Edmonds Bookshop owner Michelle Bear recommends three spooky, scary books for your fall reading. #k5evening

EDMONDS, Wash. — Edmonds Bookshop has been in business since 1972. And while the shop itself and owner Michelle Bear are both warm and friendly, Bear has three bone-chilling books for October.

If you want to buy any of these books, you can stop by Edmonds Bookshop or buy from them online. They deliver free to those that live in the Edmonds area!

Credit: Ellen Meny
Three bone-chilling books for your Halloween season!

The Book of Accidents by Chuck Wendig

"It's a great blend of thriller and science fiction and horror," owner Michelle Bear says. "It makes for this kind of page turning book can't put down even though it's a little bit thicker. It's a really great, spooky story.

From the official summary:

Long ago, Nathan lived in a house in the country with his abusive father—and has never told his family what happened there. Long ago, Maddie was a little girl making dolls in her bedroom when she saw something she shouldn’t have—and is trying to remember that lost trauma by making haunting sculptures. Long ago, something sinister, something hungry, walked in the tunnels and the mountains and the coal mines of their hometown in rural Pennsylvania.
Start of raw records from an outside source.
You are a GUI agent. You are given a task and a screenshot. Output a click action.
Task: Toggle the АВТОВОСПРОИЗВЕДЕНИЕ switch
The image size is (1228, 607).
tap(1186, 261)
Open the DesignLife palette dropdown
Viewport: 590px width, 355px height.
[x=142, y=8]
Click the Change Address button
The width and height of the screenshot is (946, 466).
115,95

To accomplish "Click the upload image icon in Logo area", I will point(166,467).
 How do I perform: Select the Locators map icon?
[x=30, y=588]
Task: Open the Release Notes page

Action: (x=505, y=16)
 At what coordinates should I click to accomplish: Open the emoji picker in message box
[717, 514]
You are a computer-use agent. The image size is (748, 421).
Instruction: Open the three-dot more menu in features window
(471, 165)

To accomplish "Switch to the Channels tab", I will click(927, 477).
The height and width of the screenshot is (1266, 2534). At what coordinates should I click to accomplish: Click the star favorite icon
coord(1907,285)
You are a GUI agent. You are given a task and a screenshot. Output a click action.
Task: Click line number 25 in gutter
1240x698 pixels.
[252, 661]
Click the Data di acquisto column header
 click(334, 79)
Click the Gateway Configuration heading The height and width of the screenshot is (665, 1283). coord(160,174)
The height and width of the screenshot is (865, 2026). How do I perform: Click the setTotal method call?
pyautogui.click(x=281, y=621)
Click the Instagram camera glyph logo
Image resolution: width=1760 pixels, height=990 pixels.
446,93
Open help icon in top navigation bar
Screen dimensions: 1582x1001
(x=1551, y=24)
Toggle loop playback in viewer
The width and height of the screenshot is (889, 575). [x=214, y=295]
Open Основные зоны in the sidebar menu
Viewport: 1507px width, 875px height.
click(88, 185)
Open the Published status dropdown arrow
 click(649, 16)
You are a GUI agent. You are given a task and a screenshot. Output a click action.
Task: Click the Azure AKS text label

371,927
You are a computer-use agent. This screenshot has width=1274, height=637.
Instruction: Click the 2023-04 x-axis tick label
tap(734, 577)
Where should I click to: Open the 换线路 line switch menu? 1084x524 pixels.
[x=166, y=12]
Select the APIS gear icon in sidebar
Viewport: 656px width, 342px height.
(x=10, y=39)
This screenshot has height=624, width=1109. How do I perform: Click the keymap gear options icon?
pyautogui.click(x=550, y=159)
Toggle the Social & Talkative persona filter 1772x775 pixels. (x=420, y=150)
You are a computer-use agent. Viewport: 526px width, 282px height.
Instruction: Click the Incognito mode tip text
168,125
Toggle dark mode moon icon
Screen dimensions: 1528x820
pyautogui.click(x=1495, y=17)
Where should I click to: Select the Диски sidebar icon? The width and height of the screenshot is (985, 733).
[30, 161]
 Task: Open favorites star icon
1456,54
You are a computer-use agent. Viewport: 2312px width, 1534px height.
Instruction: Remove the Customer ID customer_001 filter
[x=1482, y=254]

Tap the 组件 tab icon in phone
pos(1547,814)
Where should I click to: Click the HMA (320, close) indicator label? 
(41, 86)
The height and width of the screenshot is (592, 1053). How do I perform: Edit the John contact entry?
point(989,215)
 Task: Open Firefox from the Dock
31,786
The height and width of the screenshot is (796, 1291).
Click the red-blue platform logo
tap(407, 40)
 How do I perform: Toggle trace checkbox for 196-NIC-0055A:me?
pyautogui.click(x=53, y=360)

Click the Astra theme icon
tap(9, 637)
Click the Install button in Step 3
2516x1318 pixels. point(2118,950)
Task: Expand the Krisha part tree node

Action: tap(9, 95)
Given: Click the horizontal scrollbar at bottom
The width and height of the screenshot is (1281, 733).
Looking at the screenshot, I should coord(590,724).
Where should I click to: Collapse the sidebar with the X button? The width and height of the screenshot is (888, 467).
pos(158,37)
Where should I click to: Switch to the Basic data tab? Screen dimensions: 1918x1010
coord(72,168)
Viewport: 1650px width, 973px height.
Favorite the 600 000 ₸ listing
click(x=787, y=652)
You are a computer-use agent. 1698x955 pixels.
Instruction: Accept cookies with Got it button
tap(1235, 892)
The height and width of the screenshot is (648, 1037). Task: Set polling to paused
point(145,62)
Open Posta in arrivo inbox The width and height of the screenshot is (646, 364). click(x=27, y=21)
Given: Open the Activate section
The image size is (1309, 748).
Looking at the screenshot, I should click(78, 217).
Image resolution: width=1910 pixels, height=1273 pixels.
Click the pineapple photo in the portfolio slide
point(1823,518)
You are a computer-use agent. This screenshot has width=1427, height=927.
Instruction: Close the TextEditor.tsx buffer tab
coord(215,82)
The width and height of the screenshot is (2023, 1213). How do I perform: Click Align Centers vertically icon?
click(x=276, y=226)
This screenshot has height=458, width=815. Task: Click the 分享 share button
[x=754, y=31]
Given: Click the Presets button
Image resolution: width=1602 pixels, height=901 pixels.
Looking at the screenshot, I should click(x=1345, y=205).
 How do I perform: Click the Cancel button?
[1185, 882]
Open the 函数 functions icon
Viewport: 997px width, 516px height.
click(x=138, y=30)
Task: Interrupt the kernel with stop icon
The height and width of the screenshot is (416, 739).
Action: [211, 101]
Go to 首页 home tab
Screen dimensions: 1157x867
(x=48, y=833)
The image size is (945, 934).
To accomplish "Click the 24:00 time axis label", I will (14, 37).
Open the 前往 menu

Now, Nate and Maddie Graves are married, and they have moved back to their hometown with their son, Oliver.

And now what happened long ago is happening again . . . and it is happening to Oliver. He meets a strange boy who becomes his best friend, a boy with secrets of his own and a taste for dark magic.

This dark magic puts them at the heart of a battle of good versus evil and a fight for the soul of the family—and perhaps for all of the world. But the Graves family has a secret weapon in this battle: their love for one another.

Plain Bad Heroines by Emily M. Danforth

"I think the title alone is fantastic," Bear says. "It's this great story, it's really funny, has kind of this biting humor to it."

From the official summary:

Our story begins in 1902, at The Brookhants School for Girls. Flo and Clara, two impressionable students, are obsessed with each other and with a daring young writer named Mary MacLane, the author of a scandalous bestselling memoir. To show their devotion to Mary, the girls establish their own private club and call it The Plain Bad Heroine Society. They meet in secret in a nearby apple orchard, the setting of their wildest happiness and, ultimately, of their macabre deaths. This is where their bodies are later discovered with a copy of Mary’s book splayed beside them, the victims of a swarm of stinging, angry yellow jackets. Less than five years later, The Brookhants School for Girls closes its doors forever—but not before three more people mysteriously die on the property, each in a most troubling way.

Over a century later, the now abandoned and crumbling Brookhants is back in the news when wunderkind writer, Merritt Emmons, publishes a breakout book celebrating the queer, feminist history surrounding the “haunted and cursed” Gilded-Age institution. Her bestselling book inspires a controversial horror film adaptation starring celebrity actor and lesbian it girl Harper Harper playing the ill-fated heroine Flo, opposite B-list actress and former child star Audrey Wells as Clara. But as Brookhants opens its gates once again, and our three modern heroines arrive on set to begin filming, past and present become grimly entangled—or perhaps just grimly exploited—and soon it’s impossible to tell where the curse leaves off and Hollywood begins.

The House of Ashes by Stuart Neville

From the official summary:

Sara Keane's husband, Damien, has uprooted them from England and moved them to his native Northern Ireland for a "fresh start" in the wake of her nervous breakdown. Sara, who knows no one in Northern Ireland, is jobless, carless, friendless—all but a prisoner in her own house. When a blood-soaked old woman beats on the door, insisting the house is hers before being bundled back to her care facility, Sara begins to understand the house has a terrible history her husband never intended for her to discover.

Through the counterpoint voices of two women—one modern Englishwoman, one Northern Irish farmgirl speaking from half a century earlier—Stuart Neville offers a chilling and gorgeous portrait of violence and resilience in this truly haunting narrative.